* ASSIGNMENT
Below are entries; tally how many lines hold the string "This" and answer with only that figure.

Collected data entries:
# # # # #
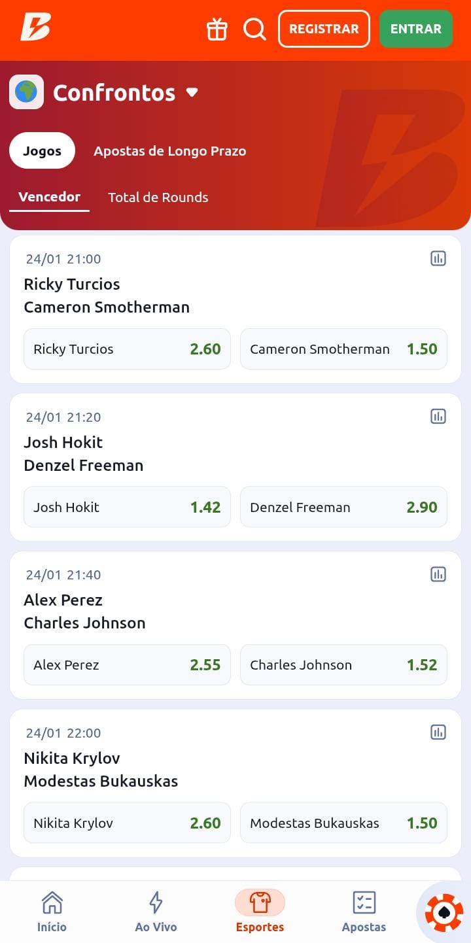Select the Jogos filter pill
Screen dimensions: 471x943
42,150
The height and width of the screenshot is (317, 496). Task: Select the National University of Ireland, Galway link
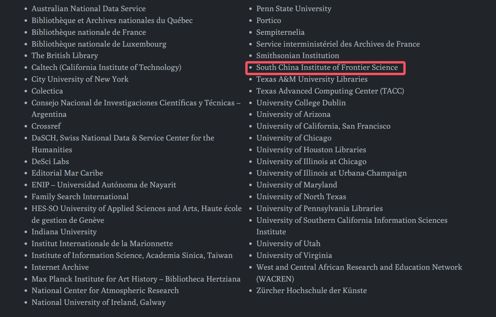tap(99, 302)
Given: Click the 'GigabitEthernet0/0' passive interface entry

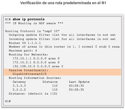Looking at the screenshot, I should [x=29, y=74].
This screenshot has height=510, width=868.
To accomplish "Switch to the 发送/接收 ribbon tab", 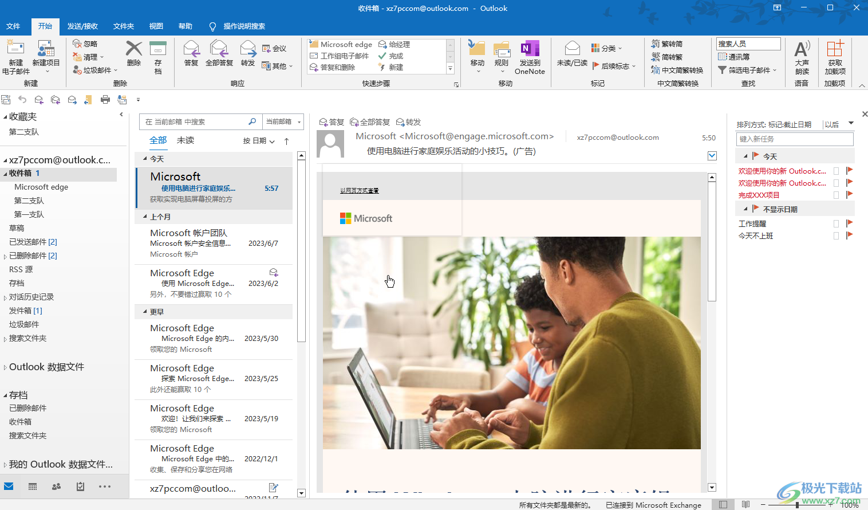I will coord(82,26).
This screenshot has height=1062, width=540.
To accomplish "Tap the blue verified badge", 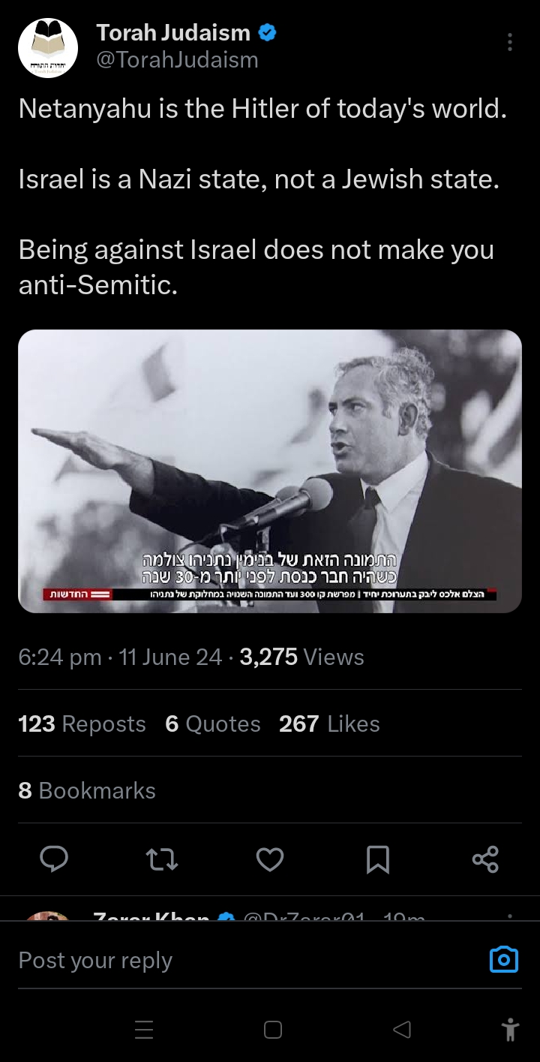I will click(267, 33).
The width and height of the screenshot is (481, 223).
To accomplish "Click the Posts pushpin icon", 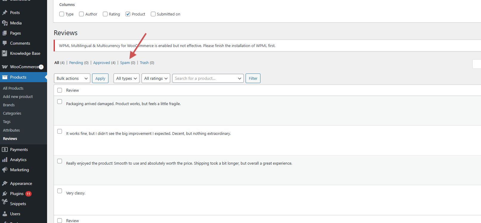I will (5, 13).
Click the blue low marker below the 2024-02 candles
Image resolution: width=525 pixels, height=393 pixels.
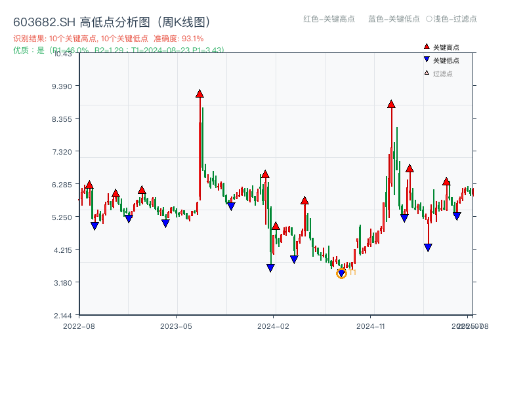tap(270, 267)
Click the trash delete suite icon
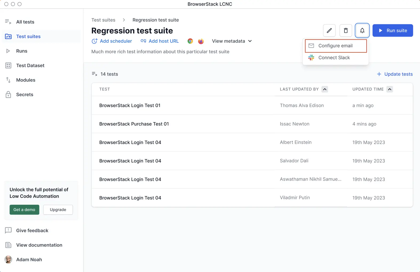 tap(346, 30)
# # # # #
* WRITTEN REPLY
2